Trigger a monit reload after unattended upgrades

I have run into an issue when combining monit with Ubuntu/Debian unattended upgrades. Monit monitors services and binaries, and flags changes, restarts processes, etc as needed. However, when a package providing a service is updated (say, nginx), a checksum check is triggered because the binary has changed, such as with this config:

check process nginx with pidfile /var/run/nginx.pid
  group www
  group nginx
  start program = "/usr/bin/systemctl start nginx.service"
  stop program = "/usr/bin/systemctl stop nginx.service"
  if 5 restarts with 5 cycles then timeout
  depend nginx_bin

check file nginx_bin with path /usr/sbin/nginx
  group nginx
  if changed checksum then alert
  include /etc/monit/templates/rootbin

Both are useful things, however, there is an unfortunate interaction with unattended upgrades: If the binary changes, and then the service stops (for some reason), it will not be restarted because monit doesn't want to reload an altered binary. This is understandable, but annoying in this context because unattended upgrades is a legitimate and expected source of updates.

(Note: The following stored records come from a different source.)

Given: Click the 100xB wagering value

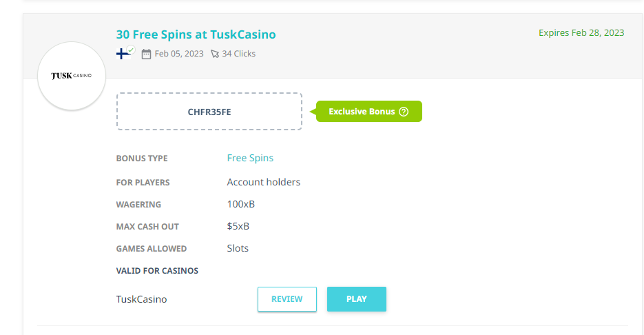Looking at the screenshot, I should click(x=241, y=204).
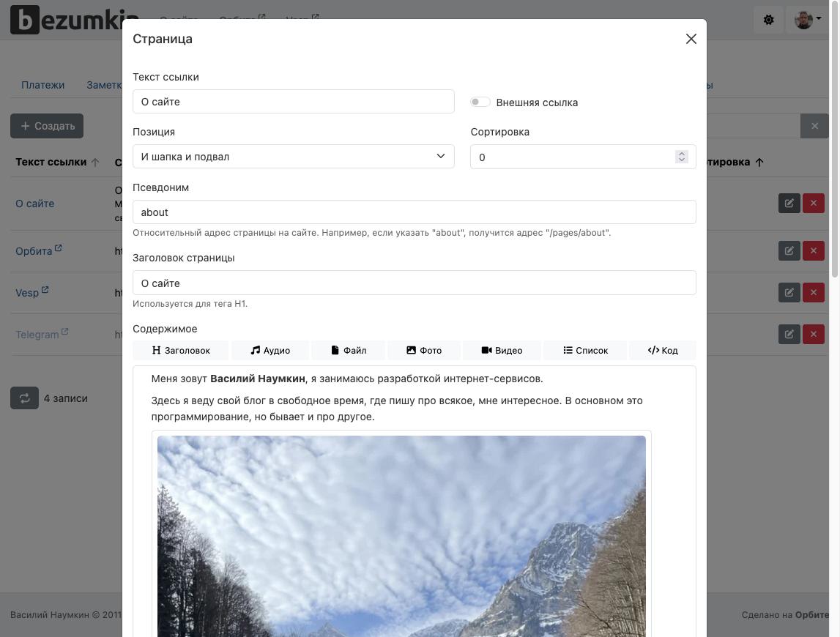Add a video block via Видео

click(x=502, y=351)
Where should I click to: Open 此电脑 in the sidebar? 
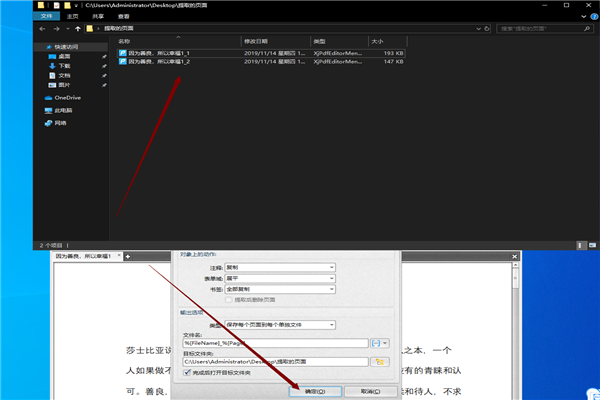pos(59,110)
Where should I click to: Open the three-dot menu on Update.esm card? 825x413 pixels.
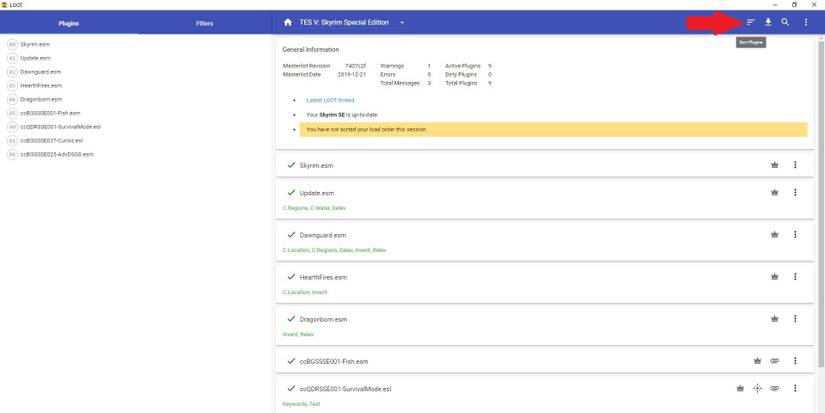(795, 192)
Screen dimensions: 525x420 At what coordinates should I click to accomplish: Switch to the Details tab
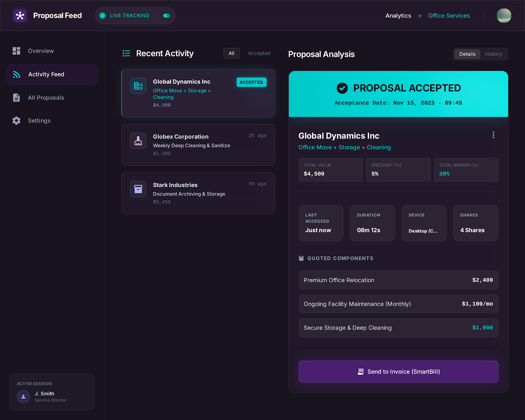point(467,54)
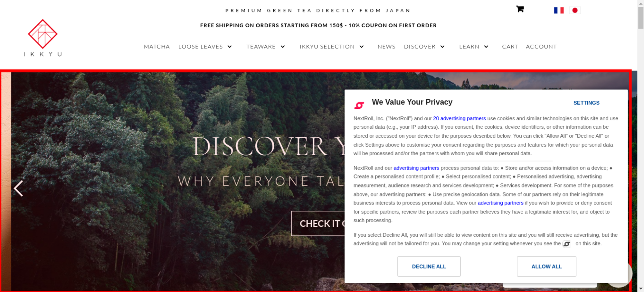Open the 20 advertising partners link
Viewport: 644px width, 292px height.
(459, 118)
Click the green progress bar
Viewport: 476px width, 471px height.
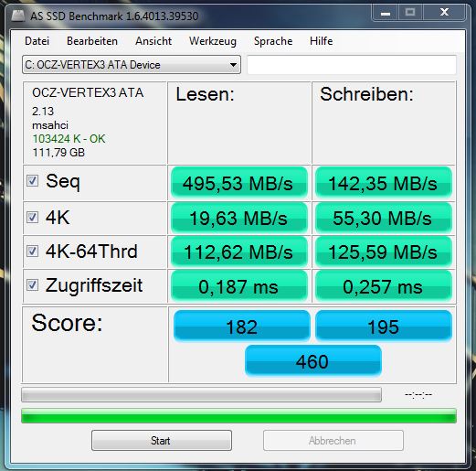tap(238, 416)
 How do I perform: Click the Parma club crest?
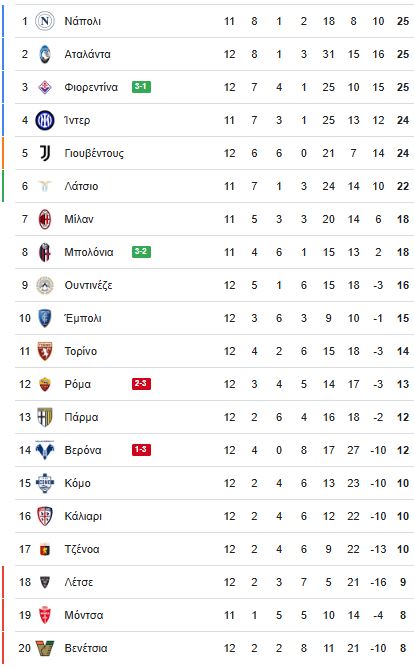coord(45,417)
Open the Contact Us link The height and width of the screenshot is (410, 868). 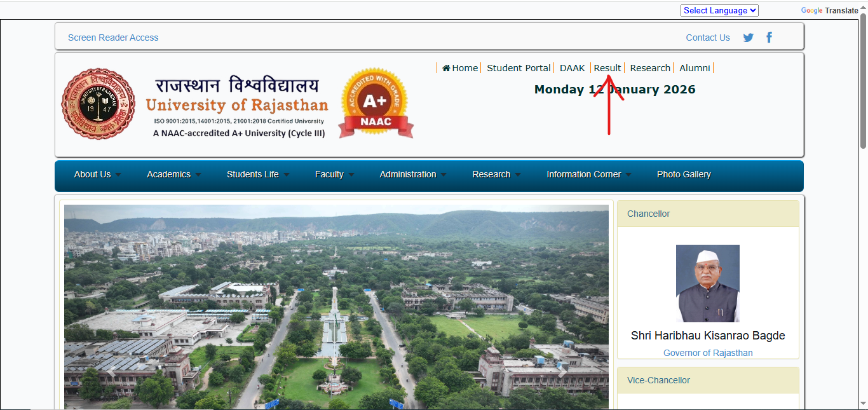(x=708, y=38)
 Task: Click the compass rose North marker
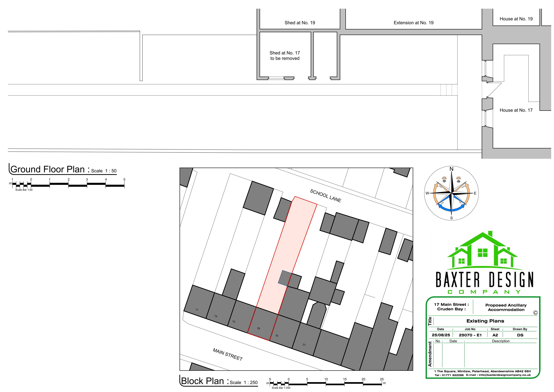tap(451, 169)
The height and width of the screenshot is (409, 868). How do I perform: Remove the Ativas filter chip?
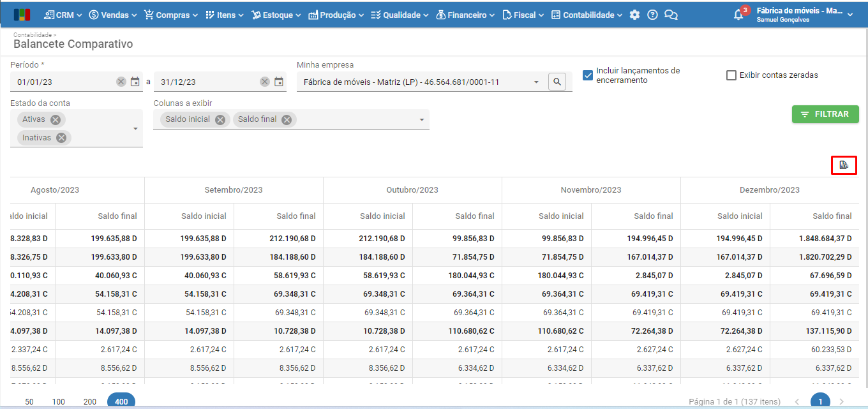[x=56, y=120]
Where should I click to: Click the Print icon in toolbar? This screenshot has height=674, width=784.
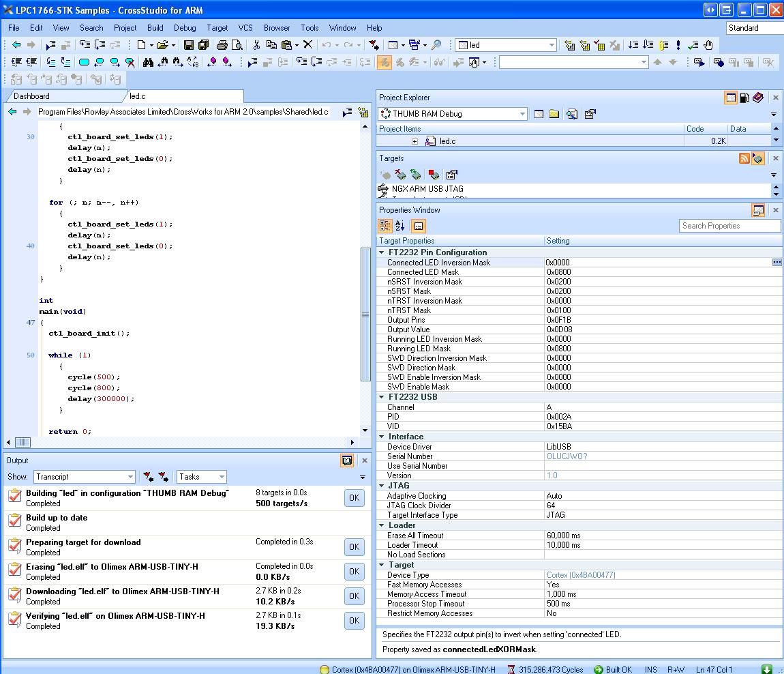[222, 45]
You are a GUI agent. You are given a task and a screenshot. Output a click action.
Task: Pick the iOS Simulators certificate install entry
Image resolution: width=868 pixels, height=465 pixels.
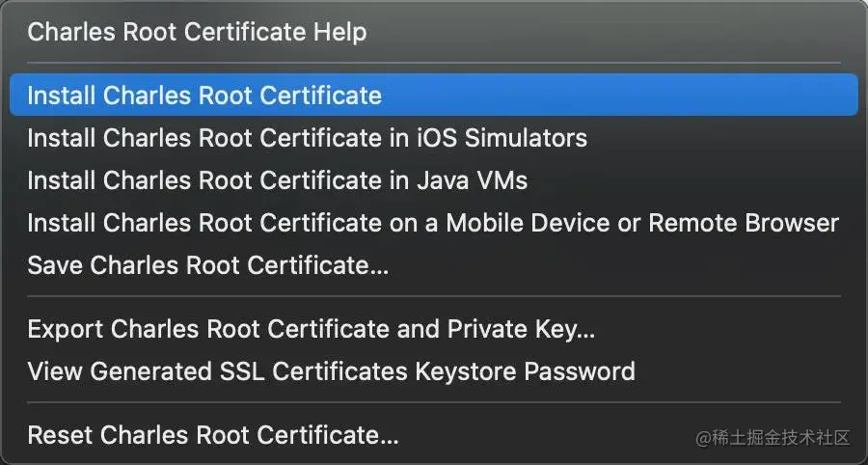tap(433, 138)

Is there some way to configure a post-update hook script in unattended upgrades that I can use to trigger a monit reload in order to update the checksums, and thus prevent this issue?

A suggestion only, You can use Monit (check file) to monitor the /var/log/dpkg.log file to get information about an update and then reload the configuration if necessary.

On the other hand this will break the security test based on the checksum.

I found a clean solution to this with the help of this answer.

All I needed to do is add an apt config file in /etc/apt/apt.conf.d/99monit containing:

DPkg::Post-Invoke {"/usr/bin/monit reload";};

Now whenever packages are updated, monit is reloaded. It can be a little noisy, but it doesn't happen very often.